Blarg and what with the wind?
What does high wind sound like out on flat planes? Does it have the sound of a mild tornado?
This wind here today is high, gusty and multi-directional. On days like this, there are no birds out or singing. The wind barrels though the dense trees with the sound of distant thunder. A rumble followed by a howl or a cry. It makes wind devils in chimney floos and timbers in the roofs and attics creak with an unpleasent sound, like neglect. Pine trees actually do whisper when there is a breeze, but today they are hissing.
The cats are put out by the sound. Its a constant 15 miles per hour. The wind is one big stream of moving air with sudden gusts up to about 30.

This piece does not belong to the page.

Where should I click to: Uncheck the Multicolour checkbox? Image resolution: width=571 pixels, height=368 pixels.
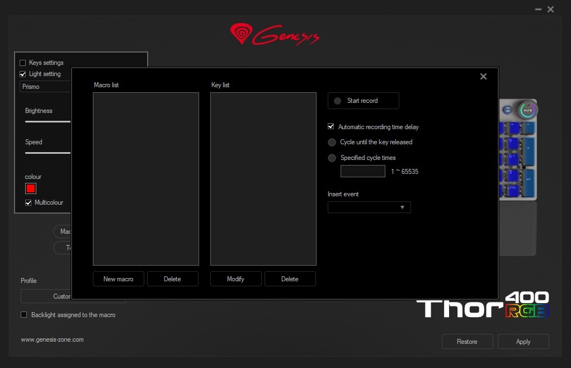pyautogui.click(x=29, y=202)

I have to go to work today and I don't want to. Even with sheltering valleys and dense forrest, the wind tends to move your car around on the road as if there was no shield. The cats would rather I say home so they can snuggle up to me. Maiko, Natalie's demur black one, is curled up in her chair on a cushion wrapped in fleece. Meera, the white and gray kittenish brat who used to tease my Mim endlessly, seems to have gone back to the warm heavy folds of my unmade bed where she will remain until 'mommy' comes home. Meera has decided that I belong to her. Her pet. Maiko gives me tenative attention even when mommy is home, partly because she likes me and partly is because mommy is consumed with 2 things when she settles down for the night, her laptop and Meera. Meera hogs all the lap. However when Maiko is in a determined mood, she'll oooze herself between mommy and her laptop, laying on Natalie's wrists so she can't type let alone move. Nat is too nice and patient a person to repremand Maiko or to even move her off.
The futile squeaks of struggle usually alert me that Nat is trapped by cats and I usually finder her with only on arm free helpless gropping for the glass of water or pesi on the coffee table. Although I bring the coffee table within her reach or refil her glass and bring her a snack when she is trapped by cats, I laughingly have told her that I draw the line at having to bring food and drink to her very lips!
I miss my Mim. Last night, whatever the rain and the wind were doing to the pressure inside the house, it was making a skip-hop sound on the floor. The very sound Mim would make when she was walking. I kept hearing it all night and when it would stop, I kept expecting to feel her clumsy leap up on my bed and her uneven weight coming across the bed so she could lay her head on my shoulder, like a baby's and settle the rest of her in the crook of my arm.
Blah, Grumpy today. Massive amounts of drama on LiveJournal. I may have to go forth and get another online journal but I am not going near FaceBook or MySpace. I also am coming to the conclusion that I may have to bit the bullet and get some sort of iPod if I ever want to listen to music outside of home since you can't convert Itune stuff to a format that will play on something other than iTune on your computer and an iPod unless I am missing something somewhere.
Blarg.
Spring Equinox is tomorrow. It is also full moon. I will be a frollicing pagan.
mim
The wind is incredibly bothersome here too - it has disturbed our sleep all night hurtling around the house and river appears to be running backwards!!!!
Wind can be a scary thing. Not sure what is going to blow away. On Thursday, I went to the bluffs overlooking the Strait and you could hear blasts of wind as they were channeled from West to East. Pretty awesome and a moment to cherish.
Think that I have a friend who studied in Trieste (the Italian windy city) and she said that it is not uncommon during wintertime to have bora winds blowing (from the northeast) at about 60 miles per hour with occasional gusts to 90 miles per hour. On the positive side, it purifies the air and restores a clear sky, but when it blows, roof tiles are unseated, it may even upturn cars, ships strengthen their moorings to prevent being pushed out at sea, people that dare to brave the streets must cling to ropes and railings installed in the more exposed locations.
Guess I'll stick to my Pacific Northwest blasts. :roll: And remind me never to vacation in Trieste.
Trieste is a nice town with nice seaside resorts nearby, you just have to avoid winter there.
:shock Frances! That sounds terrifying!
It is terrifying. Actually, I'm happy I don't live in Trieste and I would never visit it during wintertime.
I looked up Trieste and it looks beautiful. When I looked at the population 208,000, not huge by any means, but over twice the population of the two counties making up the North Olympic Peninsula. It just struck me as funny as the newspaper yesterday reported that the additional 928 people we gained in population this year pushed us over the 100,000 mark. Believe it or not, people are concerned about over crowding.
:shock Wow Gaff! That's like a quarter of the population of the entire city of Chicago! :happy But I live in a far northern suburb near the border of Wisconsin - my township is possibly only about 10,000.
Take a look at a map and you'll see that the population is spread over a wide area from Port Townsend to Forks, somewhere in the region of 120 miles. Many areas are still pretty isolated.